▶ [DOCUMENT]
## begin

EUROS Newsroom · 4h ago · 2 min read · 🇧🇷 Brazil
Newly Mapped Fault Raises Cost of South Africa Karoo Gas Bet

South Africa is preparing to lift a 15-year fracking ban to secure domestic energy, but a newly discovered fault beneath the Karoo basin threatens to raise regulatory and operational costs for prospective developers.

Geologists at the University of Cape Town have discovered a previously unmapped, critically stressed fault beneath the Karoo basin, an area South Africa is banking on to replace declining fuel supplies. The fault is tied to a swarm of at least 66 earthquakes near Leeu Gamka since 2007, including a magnitude 4.8 event.

It introduces fresh seismic risk just as the government moves to end a 15-year exploration freeze. In March 2026, the state announced its intention to lift the moratorium imposed in 2011.

Mineral and petroleum resources minister Gwede Mantashe underscored the shift in May by allocating R48.1 million to the Karoo Shale Gas Project. He argued that South Africa is “overly dependent on imported refined petroleum products.”

## end

▶ [SUPPLIED MATERIAL]
## begin

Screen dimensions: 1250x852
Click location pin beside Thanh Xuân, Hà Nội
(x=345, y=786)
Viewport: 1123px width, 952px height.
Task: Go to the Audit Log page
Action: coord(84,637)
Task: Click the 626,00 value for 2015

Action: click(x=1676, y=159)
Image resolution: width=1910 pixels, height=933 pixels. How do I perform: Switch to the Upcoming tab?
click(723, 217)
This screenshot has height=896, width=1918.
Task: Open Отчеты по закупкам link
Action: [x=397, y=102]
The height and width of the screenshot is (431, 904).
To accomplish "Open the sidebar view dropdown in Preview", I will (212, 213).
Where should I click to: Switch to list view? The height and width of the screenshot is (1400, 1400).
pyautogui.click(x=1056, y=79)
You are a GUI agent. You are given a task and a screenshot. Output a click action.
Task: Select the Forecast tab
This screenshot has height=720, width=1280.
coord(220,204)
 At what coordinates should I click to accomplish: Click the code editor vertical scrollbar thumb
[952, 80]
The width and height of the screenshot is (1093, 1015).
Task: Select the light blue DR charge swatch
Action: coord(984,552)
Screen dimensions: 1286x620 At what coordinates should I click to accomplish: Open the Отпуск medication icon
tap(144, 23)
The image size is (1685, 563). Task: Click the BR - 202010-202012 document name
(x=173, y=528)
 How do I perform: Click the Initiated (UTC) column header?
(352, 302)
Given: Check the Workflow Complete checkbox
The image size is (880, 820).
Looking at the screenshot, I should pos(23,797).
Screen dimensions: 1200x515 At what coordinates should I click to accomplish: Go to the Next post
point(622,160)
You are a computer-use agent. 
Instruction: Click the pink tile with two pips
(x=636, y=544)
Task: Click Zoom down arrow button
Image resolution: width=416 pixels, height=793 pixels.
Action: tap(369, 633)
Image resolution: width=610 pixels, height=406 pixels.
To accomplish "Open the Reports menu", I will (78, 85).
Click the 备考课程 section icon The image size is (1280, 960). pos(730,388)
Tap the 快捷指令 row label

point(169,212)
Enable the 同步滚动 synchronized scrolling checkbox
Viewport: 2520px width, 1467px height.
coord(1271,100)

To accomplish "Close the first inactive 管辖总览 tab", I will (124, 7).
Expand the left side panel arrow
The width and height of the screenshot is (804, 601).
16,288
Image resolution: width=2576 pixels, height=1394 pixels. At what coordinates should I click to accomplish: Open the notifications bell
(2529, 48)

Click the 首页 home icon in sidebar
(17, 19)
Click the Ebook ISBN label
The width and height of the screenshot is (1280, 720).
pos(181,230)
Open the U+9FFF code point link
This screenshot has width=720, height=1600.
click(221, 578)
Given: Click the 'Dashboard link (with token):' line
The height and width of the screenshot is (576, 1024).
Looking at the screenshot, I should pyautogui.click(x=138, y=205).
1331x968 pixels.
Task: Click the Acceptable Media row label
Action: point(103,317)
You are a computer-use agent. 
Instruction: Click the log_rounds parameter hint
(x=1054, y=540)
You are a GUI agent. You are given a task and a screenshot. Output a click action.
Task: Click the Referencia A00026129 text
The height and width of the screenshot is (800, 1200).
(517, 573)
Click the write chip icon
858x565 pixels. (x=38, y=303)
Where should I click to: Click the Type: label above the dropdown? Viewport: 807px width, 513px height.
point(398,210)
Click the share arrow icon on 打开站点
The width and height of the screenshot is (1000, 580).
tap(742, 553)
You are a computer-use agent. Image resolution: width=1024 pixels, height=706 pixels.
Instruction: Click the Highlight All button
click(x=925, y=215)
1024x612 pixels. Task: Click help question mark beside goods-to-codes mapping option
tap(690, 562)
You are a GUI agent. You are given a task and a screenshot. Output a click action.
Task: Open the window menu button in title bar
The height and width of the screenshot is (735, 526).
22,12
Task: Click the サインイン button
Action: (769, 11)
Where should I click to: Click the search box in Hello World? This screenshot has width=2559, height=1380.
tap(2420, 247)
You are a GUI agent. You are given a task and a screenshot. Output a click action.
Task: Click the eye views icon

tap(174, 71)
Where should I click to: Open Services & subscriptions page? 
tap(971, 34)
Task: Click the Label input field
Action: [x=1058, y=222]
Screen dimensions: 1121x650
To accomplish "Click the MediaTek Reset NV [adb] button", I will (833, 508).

## end

▶ [TO DO]
1 - Say whether each statement agrees with the article on the Karoo fault, answering yes or no and quoting the deciding words of the article: (a) The fault was found by geologists at the University of Cape Town. (b) The exploration moratorium was imposed in 2007. (c) Mantashe allocated R48.1 million to the Karoo Shale Gas Project in March.
2 - According to the article on the Karoo fault, how many earthquakes near Leeu Gamka since 2007 are tied to the fault?
3 - Carry the article on the Karoo fault forward from its final sentence.

▶ [RESULTS FOR EACH TASK]
1 -
(a) Yes: "Geologists at the University of Cape Town have discovered a previously unmapped, critically stressed fault beneath the Karoo basin"
(b) No: "lift the moratorium imposed in 2011"
(c) No: "underscored the shift in May by allocating R48.1 million to the Karoo Shale Gas Project"

2 - At least 66, including a magnitude 4.8 event.

3 -
The economic prize is substantial but unproven. Estimates for technically recoverable shale gas range wildly from 13 trillion cubic feet to 390 tcf, with the Petroleum Agency settling on roughly 209 tcf. International energy majors initially circled the basin in the early 2010s but retreated amid the legal limbo, and no deep test wells have been drilled to settle the debate.

Even the lowest estimate would help offset an impending supply cliff around 2030, when gas imports from Mozambique’s Pande and Temane fields are expected to plummet. Securing domestic supply would feed power plants and shield an economy scarred by a decade of load-shedding.

For any operator eyeing the basin, the UCT study dictates higher upfront capital requirements. While lead author Benjamin Whitehead emphasized the recorded earthquakes are natural and not a reason to halt development, global evidence shows fracking and wastewater injection can reactivate pre-existing faults.

Developers will therefore need to invest heavily in seismic monitoring and precise geological mapping to secure regulatory approval and limit liability. That seismic risk compounds an existing environmental challenge in the semi-desert Karoo, where agriculture and communities rely on heavily stressed groundwater.

Fracking requires injecting large volumes of water underground, ensuring that any future development will face intense scrutiny from the environmental groups that originally secured the 2011 ban. The newly discovered fault does not block development, but it guarantees companies must price in a much thicker layer of operational and legal risk.